Anti-Semitic leaflets distributed near a shul in eastern Ukraine warning Jews to register with a self-proclaimed local authority or face consequences have instilled great fear in the local community, Ukraine’s chief rabbi told Hamodia.

Rabbi Yaakov Bleich, who said he participated in a teleconference with the country’s interim prime minister over Pesach on the matter, said Tuesday night that while the initiator of the leaflets was still unknown, it is more likely to be the Russian-backed regime in Donetsk than Ukrainian nationalists.

He added that Jews in the breakaway region are anxious about their future.

“This leaflet has done more to create fear among the Jews than all the other attacks and the firebombing of the shul in Nikoliaev,” he said.

“This brings back memories of what the Nazis did.”

Condemnations poured in from across the world, with the U.S. condemning it as “grotesque.”

“In the year 2014, after all of the miles traveled and all of the journey of history, this is not just intolerable; it’s grotesque,” Secretary of State John Kerry told reporters at a convention in Geneva in which a fragile agreement to the Ukrainian crisis was worked out. “It is beyond unacceptable. And any of the people who engage in these kinds of activities, from whatever party or whatever ideology or whatever place they crawl out of, there is no place for that.”

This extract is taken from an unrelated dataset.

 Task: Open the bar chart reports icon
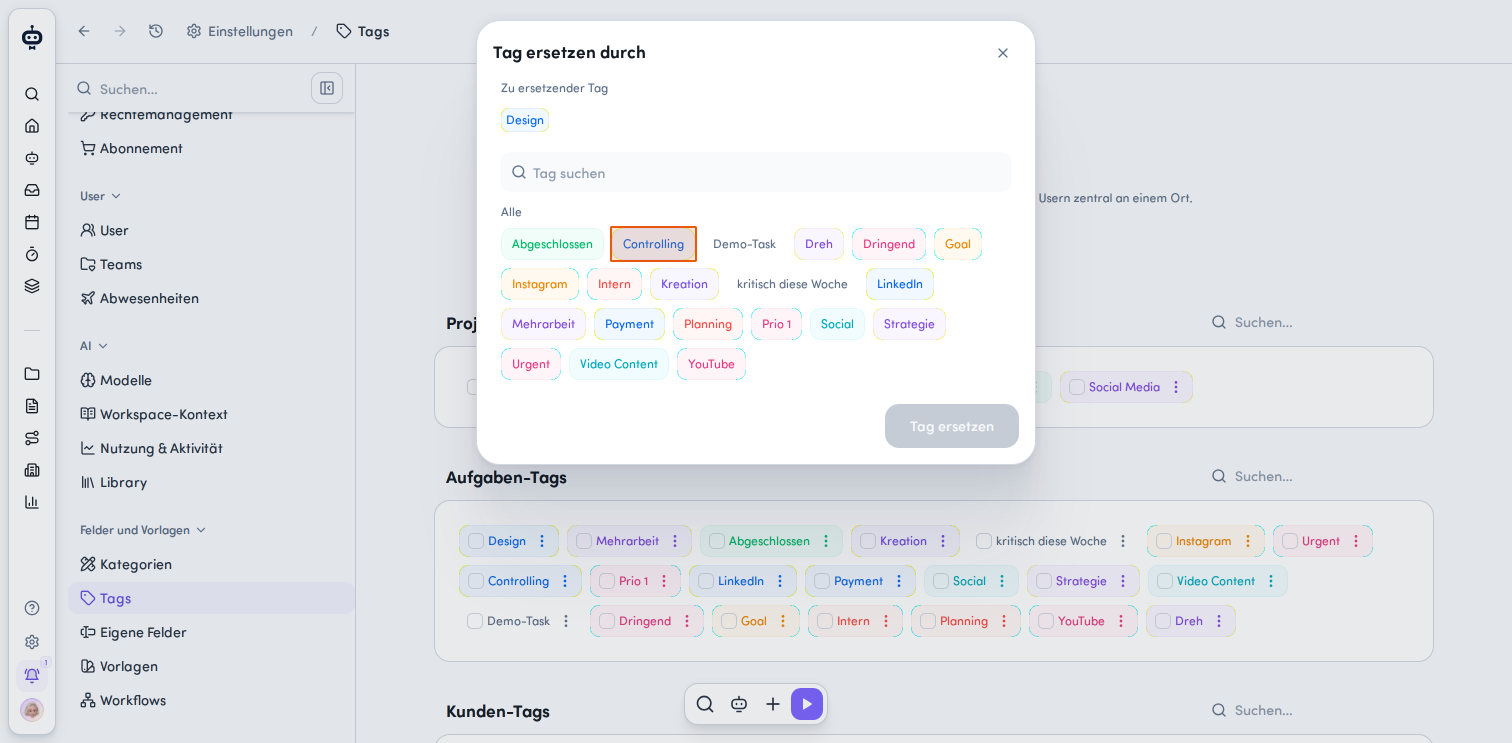tap(32, 502)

The leaflets, which were distributed by masked men a block away from the local Chabad shul, purport to come from the Donetsk People’s Republic, a self-styled, unrecognized breakaway authority that seeks to join Russia. The Donetsk Republic press office denied any involvement in the matter and says the leaflets are fake.

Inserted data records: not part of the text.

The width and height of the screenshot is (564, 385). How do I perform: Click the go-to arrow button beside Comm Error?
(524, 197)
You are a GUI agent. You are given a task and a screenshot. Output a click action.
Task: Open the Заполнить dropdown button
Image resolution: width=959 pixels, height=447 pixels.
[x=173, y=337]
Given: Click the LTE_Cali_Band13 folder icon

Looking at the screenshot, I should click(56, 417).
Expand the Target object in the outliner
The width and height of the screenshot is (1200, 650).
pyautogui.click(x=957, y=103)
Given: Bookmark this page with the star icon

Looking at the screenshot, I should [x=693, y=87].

On Tuesday, Ukraine’s acting president ordered security forces to resume operations to retake the region, and the Defense Ministry says a military aircraft was struck by gunfire over one of the tensest cities in the region.

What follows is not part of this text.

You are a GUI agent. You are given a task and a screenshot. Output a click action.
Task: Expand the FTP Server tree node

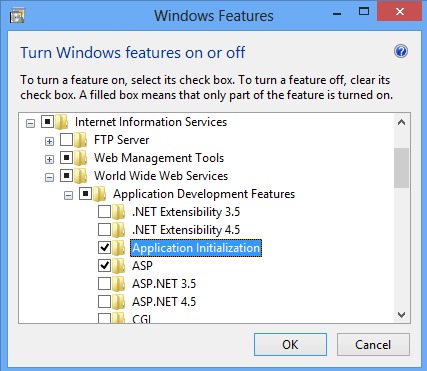[49, 141]
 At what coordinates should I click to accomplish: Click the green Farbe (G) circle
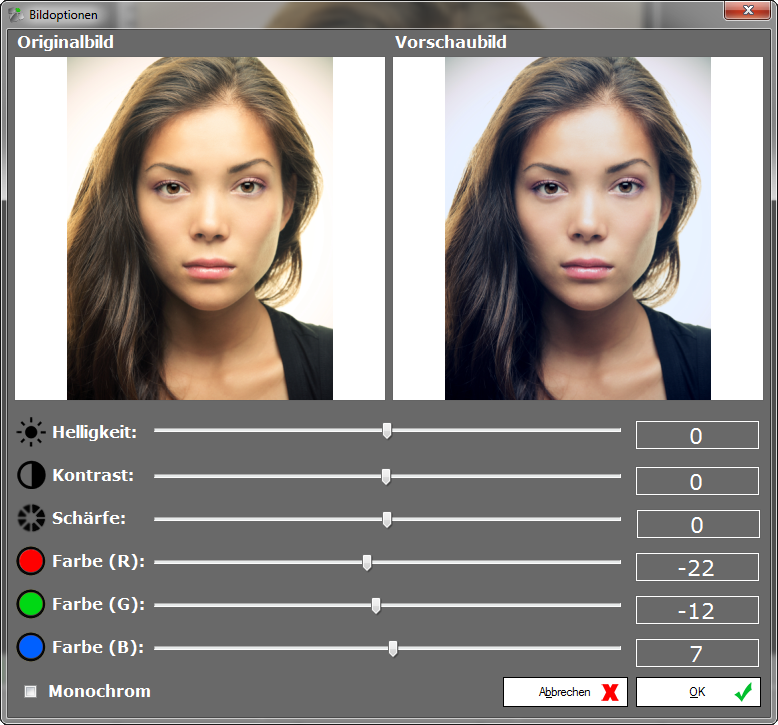[x=32, y=605]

The twin developments Tuesday raised fears over whether last week’s international agreement can succeed. The agreement calls for all sides to refrain from violence and for demonstrators to vacate public buildings.

Pro-Russia insurgents in eastern Ukraine have rejected the agreement, arguing they were not party to it.

Ukraine suspended its so-called anti-terrorist operation in the east after the agreement. President Oleksandr Turchynov said it must be resumed.